Brasília Embora o ministro do Desenvolvimento, Indústria e Comércio Exterior, Luiz Fernando Furlan, tenha obtido o sinal verde do presidente Luiz Inácio Lula da Silva para divulgar a criação das plataformas de exportação, o pacote de medidas que fará parte da chamada ''MP do Bem'' ainda está sendo trabalhado pelas equipes técnicas dos ministérios envolvidos. Alterações poderão ocorrer até a publicação da MP, que só ocorrerá depois que o presidente Lula voltar de sua viagem à Coréia e ao Japão, na semana que vem.
Um ponto, porém, já está claro. A medida provisória, no entendimento de Furlan, não fere as regras da Organização Mundial do Comércio (OMC), que proíbem programas de investimentos que sejam atrelados a compromisso de exportação. ''A diferença é que não estamos dando isenção mas a suspensão dos impostos. Não é um artifício, não é isenção e nem subsídio mas é uma política de incentivo ao investimento'', argumentou.
Ainda está em discussão, por exemplo, a antecipação do cronograma de isenção de Imposto sobre Produtos Industrializados (IPI) para máquinas e equipamentos. Ela ficou fora do anúncio de anteontem, mas Furlan ainda pretende insistir nela. ''O ministro Palocci tem dito que o ideal é desonerar todos os investimentos e não só os voltados para as exportações mas, nesse momento, é preciso fazer uma opção para que não tenha queda na arrecadação'', disse Furlan na última quinta-feira ao anunciar as medidas.
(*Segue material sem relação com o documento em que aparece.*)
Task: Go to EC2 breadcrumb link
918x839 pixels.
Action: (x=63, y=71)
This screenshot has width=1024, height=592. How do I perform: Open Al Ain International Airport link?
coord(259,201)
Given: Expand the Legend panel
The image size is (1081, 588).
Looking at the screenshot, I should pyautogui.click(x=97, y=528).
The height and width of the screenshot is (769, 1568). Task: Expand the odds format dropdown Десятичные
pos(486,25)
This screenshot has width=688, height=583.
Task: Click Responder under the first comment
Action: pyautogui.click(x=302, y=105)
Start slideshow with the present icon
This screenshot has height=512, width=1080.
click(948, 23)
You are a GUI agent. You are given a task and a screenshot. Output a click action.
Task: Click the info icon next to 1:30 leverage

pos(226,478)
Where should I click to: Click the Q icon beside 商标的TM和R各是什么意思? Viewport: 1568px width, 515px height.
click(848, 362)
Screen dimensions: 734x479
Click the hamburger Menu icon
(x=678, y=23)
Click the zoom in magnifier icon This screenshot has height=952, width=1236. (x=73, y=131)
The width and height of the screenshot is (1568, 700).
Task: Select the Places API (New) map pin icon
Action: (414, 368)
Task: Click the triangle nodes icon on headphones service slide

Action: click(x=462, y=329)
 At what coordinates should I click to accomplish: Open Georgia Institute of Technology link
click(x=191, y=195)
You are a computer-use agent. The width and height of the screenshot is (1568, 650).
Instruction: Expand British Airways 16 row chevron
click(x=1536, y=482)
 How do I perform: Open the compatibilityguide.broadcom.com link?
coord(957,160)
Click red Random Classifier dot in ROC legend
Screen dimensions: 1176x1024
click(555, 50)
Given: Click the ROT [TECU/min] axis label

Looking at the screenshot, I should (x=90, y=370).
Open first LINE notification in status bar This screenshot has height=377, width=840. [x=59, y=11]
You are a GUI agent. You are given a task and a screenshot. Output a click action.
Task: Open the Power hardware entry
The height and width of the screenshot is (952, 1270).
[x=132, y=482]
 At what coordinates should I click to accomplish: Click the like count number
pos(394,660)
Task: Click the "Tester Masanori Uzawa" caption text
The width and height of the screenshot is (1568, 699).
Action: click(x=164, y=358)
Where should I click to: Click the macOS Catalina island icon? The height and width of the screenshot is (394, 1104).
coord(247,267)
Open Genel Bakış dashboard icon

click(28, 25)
Segundo ele, a redução da carga tributária para o setor produtivo é ''uma construção de tijolinhos porque não se pode fazer tudo ao mesmo tempo''. Um assessor próximo de Furlan acredita que o assunto continuará na pauta do governo e alegou que a medida não precisa ser definida no mesmo momento da MP do Bem.
A ''zerada'' da alíquota do IPI ficou de fora, ao menos por agora, por causa de seu custo. A alíquota hoje é de 2% e, pelo previsto, chegaria a zero em 2006. A estimativa da Receita Federal, que tem resistência à medida, é que haveria uma perda anual de arrecadação de R$ 1,1 bilhão.
Furlan conseguiu convencer a Receita a aceitar a Plataforma de Exportação porque ela só envolve a suspensão de cobrança de tributos para investimentos novos. ''O presidente Lula tem dito que ninguém abre mão daquilo que não tem. Estamos falando em atrair investimentos nacionais e estrangeiros que, se não fossem feitos no Brasil, não gerariam impostos indiretos'', argumentou o ministro.